Estilos de Yoga
Aunque en Akila Yoga la mayoría de las clases tienen una fuerte influencia de Viniyoga, nuestros profesores buscan aprender de una amplia gama de estilos y herramientas disponibles, y por eso incorporan de un espectro amplio de estilos.
¿CUAL ES EL NIVEL APROPIADO PARA MÍ?
Nivel Principiante
Si usted está comenzando con su práctica de yoga, o tiene lesiones o condiciones físicas que requieran de más atención, trate de permanecer en las clases del nivel I.
Nivel Intermedio
Si usted hace otro tipo de ejercicios que le permiten estar en forma o ya ha estado al menos en 12 clases de Yoga, puede entrar en las clases intermedias, aunque las de nivel I segirán siendo una buena opción para su práctica y una buena manera de aprender lo fundamental para poder evitar lesiones.
Nivel Fuerte
Estas clases van más rápido, y requieren un nivel relativamente alto de resistencia física. Recomendamos las clases de nivel III para las personas que ya tienen cierto tiempo practicando yoga, y tienen un nivel de condición física que les permita hacer la clase sin lesionarse. Las personas que vienen a estas clases también pueden asistir a las de nivel II y obtener muchos beneficios de una práctica un poco más lenta y suave.
VINYASA YOGA
Movimiento al ritmo de tu respiración…
(Escrito por Sara Zomer)
Vinyasa significa literalmente “fluir” o unir en una secuencia varias cosas. Se refiere en nuestro caso al estilo de yoga en el que cada movimiento es coordinado con la respiración; y en el que todas las posturas están unidas la una con la otra. Al practicar una clase de Vinyasa lo más probable es que haya bastante movimiento y menos posturas estáticas que en otras prácticas. El movimiento constante lleva al cuerpo a un nivel de funcionamiento aeróbico, mejorando la utilización del aire inspirado y la efectiva desintoxicación a través del aire espirado.

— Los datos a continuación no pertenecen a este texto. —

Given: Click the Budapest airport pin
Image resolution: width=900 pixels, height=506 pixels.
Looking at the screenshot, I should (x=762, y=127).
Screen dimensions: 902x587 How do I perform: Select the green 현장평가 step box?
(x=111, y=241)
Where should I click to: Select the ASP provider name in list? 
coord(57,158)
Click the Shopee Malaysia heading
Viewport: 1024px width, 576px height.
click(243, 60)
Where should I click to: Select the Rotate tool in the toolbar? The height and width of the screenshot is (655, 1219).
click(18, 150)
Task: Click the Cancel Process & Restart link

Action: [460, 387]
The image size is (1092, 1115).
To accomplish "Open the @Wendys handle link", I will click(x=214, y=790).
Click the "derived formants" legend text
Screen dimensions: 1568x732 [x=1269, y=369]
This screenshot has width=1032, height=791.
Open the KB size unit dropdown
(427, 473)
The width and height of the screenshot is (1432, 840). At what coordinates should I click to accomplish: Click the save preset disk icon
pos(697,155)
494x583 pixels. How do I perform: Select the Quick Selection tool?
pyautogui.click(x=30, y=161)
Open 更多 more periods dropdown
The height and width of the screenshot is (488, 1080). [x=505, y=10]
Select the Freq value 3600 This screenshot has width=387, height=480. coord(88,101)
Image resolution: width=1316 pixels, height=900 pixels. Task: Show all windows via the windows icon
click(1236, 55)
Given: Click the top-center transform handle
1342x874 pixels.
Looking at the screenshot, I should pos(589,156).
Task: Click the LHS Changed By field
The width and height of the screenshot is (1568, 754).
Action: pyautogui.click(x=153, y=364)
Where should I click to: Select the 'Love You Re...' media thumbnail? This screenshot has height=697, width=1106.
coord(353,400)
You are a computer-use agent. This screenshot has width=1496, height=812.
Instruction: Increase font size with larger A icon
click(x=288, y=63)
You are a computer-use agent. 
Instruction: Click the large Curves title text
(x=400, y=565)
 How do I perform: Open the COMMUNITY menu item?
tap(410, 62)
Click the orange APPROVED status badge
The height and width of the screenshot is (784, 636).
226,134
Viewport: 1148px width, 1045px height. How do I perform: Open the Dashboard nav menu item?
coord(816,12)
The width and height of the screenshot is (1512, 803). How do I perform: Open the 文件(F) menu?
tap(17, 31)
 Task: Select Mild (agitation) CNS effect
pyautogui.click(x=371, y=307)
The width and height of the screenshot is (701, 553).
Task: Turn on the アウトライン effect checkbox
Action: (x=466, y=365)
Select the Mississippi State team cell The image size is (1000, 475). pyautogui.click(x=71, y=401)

En una clase de Vinyasa, usualmente se encuentran secuencias de movimientos como el Saludo al Sol, un ciclo de asanas, que activa casi todos los músculos del cuerpo y regresa a la postura donde comenzó para repetirse de nuevo. El flujo de estos ciclos de movimiento ayuda a trabajar las posturas y la respiración a un ritmo muy personal, que por su naturaleza fluida, lleva a la mente a un estado meditativo.
Vinyasa yoga puede describirse como una coreografía de posturas donde el ritmo y la melodía están establecidos por el vaivén de la respiración.